Stay up to date with notifications from The Independent

Notifications can be managed in browser preferences.

India and Pakistan set to light up final

Stephen Brenkley
Monday 24 September 2007 00:00 BST
Comments

Nobody at the International Cricket Council was prepared to say so but the final of the first World Twenty20 today involves the countries it and almost everybody else wanted. India and Pakistan have not only been the outstanding teams but their encounter at The Wanderers is also bound to grab the attention of billions of people around the planet.

The alternative was a contest between Australia and New Zealand which might have enthralled the southern hemisphere but which would not have had them switching on in many other places.

With due respect to Australia, one of the best teams to have played the game in any form, it came as something of a relief that they were not so smart at Twenty20. Cricket needed another name on one of the trophies and New Zealand's might not quite have cut the mustard either.

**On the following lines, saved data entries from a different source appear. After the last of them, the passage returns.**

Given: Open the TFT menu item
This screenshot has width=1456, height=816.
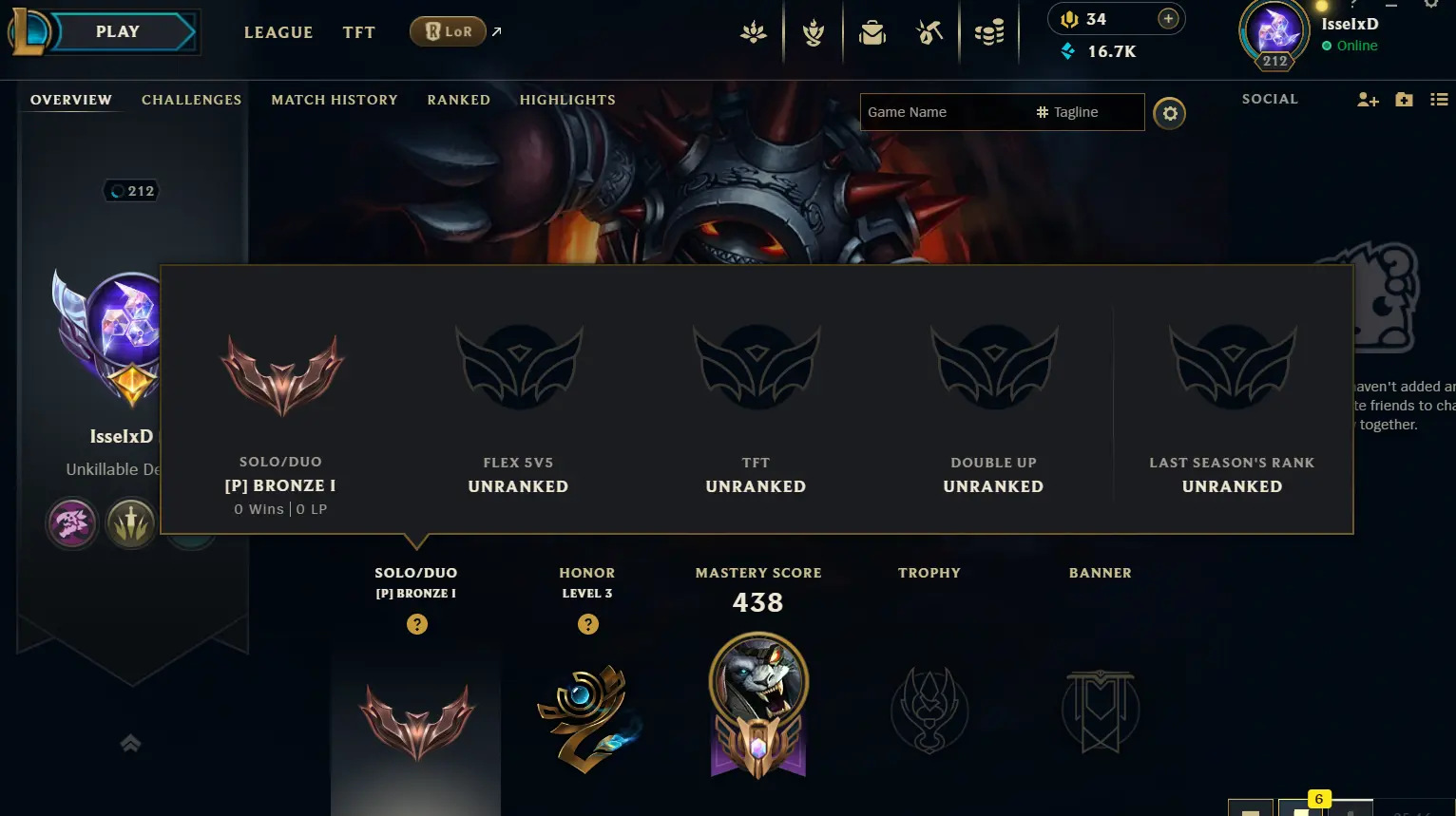Looking at the screenshot, I should pyautogui.click(x=358, y=32).
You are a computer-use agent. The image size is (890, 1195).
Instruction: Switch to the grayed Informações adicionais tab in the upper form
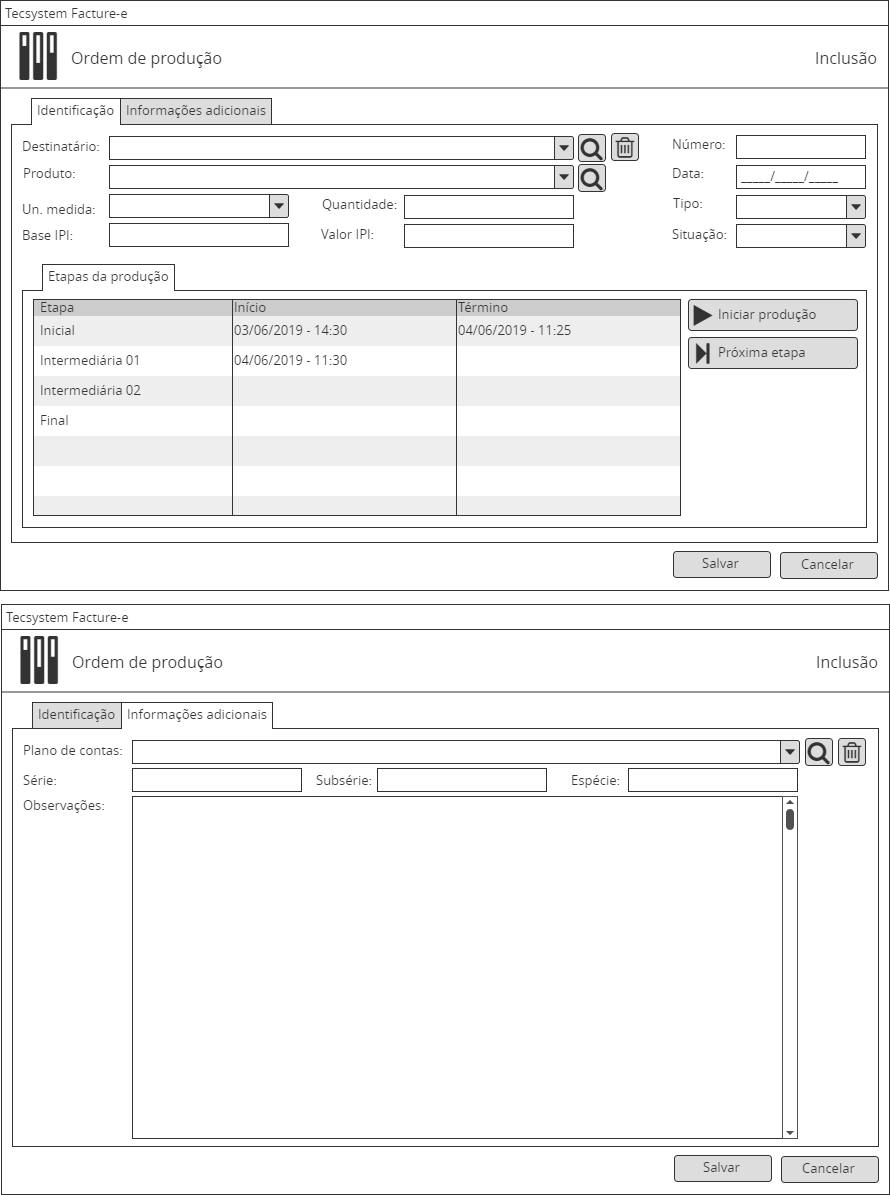click(x=196, y=111)
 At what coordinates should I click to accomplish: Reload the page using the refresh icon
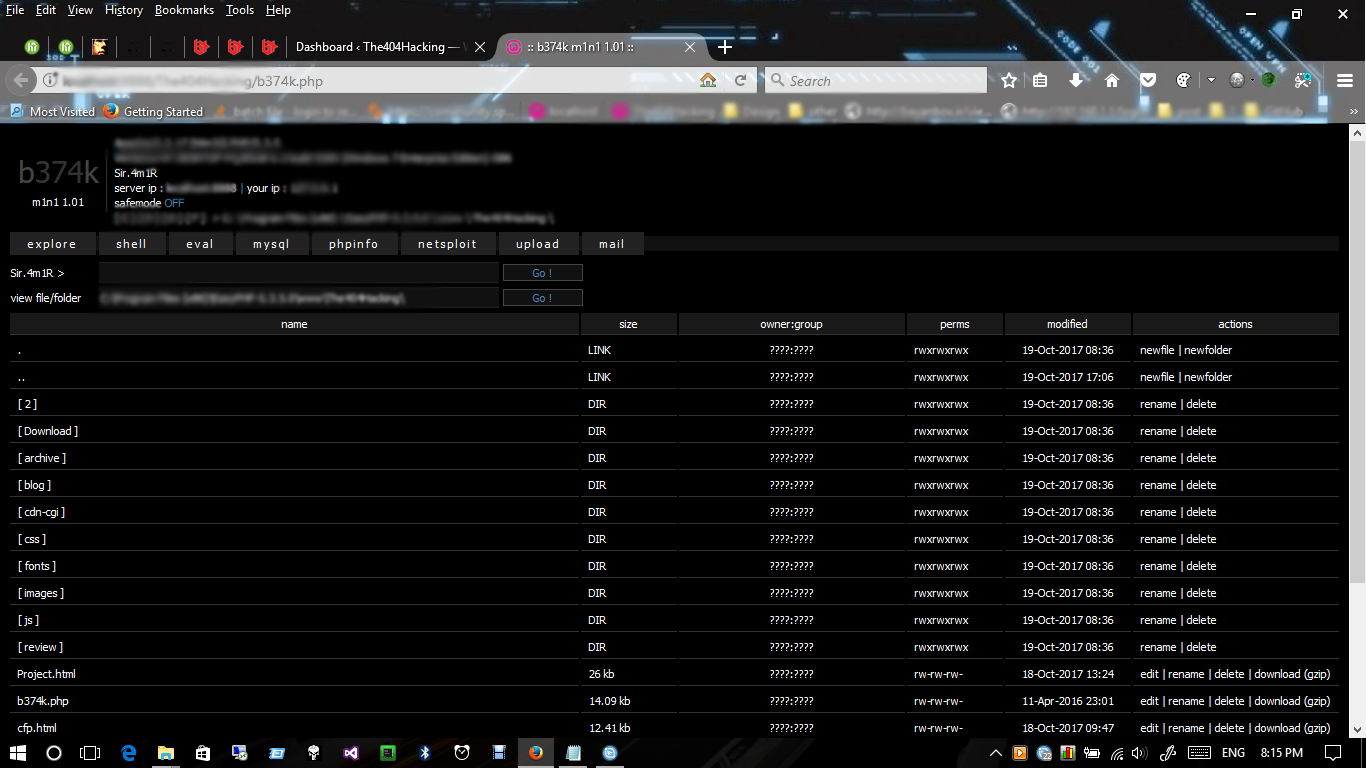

It is remarkable the finalists should have come so far. Neither team has played much Twenty20 – Pakistan had four matches in all before this tournament and India only one, under sufferance. Indeed India's board had been positively hostile towards it. How things have changed in a fortnight. The players have embraced the format, playing fearlessly whether batting or bowling, winning because they have seemed unafraid to lose. Whether that mindset survives a final between the two great sub-continental rivals is open to question.

That may be in the hands of the captains, and Shoaib Malik and Mahendra Singh Dhoni have been models of calm amid the bedlam that is Twenty20. Both were restrained yesterday, though Dhoni was comfortably more expansive.

Malik is leading a side which has suffered untold catastrophe in the past year – ball-tampering controversy at The Oval and a loss in the first round of the World Cup which was put firmly into perspective by the sudden death of their coach, Bob Woolmer – and which he is quietly determined to change.

"We have the right combinations," Malik said. "The boys have given 110 per cent and if we win this World Cup with the religious festivals of Ramadan and Eid coming up we will give that gift to our people in Pakistan."

Dhoni has been a magnificent leader in his first tournament in charge. None of India's big stars – Rahul Dravid, Sourav Ganguly and above all Sachin Tendulkar – have been here and they have not been missed. Dhoni was engagingly modest.

"A good skipper is decided by the players," he said. "Whatever responsibilities he has he gives to the players." He made it sound simple.

India's key batsman in the competition's latter stages has been Yuvraj Singh, whose last two innings have brought 128 runs from 46 balls including 12 sixes, six of them in a single over against England.

Ah, England, now on their way to Sri Lanka. This is another cricket party they attended, only to act like a wallflower.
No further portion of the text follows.